--- Entries provided ---
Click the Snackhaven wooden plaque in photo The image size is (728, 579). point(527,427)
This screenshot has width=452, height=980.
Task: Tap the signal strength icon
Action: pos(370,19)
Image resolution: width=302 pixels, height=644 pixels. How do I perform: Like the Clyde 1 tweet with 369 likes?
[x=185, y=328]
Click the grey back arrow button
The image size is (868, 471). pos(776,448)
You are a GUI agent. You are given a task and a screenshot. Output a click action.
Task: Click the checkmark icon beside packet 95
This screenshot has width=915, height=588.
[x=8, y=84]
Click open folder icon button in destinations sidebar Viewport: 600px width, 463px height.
---
● Work instruction
Print each entry above word for word, leaving none out.

● Final answer
Click the Snackhaven wooden plaque in photo The image size is (728, 579). point(527,427)
This screenshot has width=452, height=980.
Task: Tap the signal strength icon
Action: pos(370,19)
Image resolution: width=302 pixels, height=644 pixels. How do I perform: Like the Clyde 1 tweet with 369 likes?
[x=185, y=328]
Click the grey back arrow button
The image size is (868, 471). pos(776,448)
You are a GUI agent. You are given a task and a screenshot. Output a click action.
Task: Click the checkmark icon beside packet 95
This screenshot has width=915, height=588.
[x=8, y=84]
Click open folder icon button in destinations sidebar Viewport: 600px width, 463px height.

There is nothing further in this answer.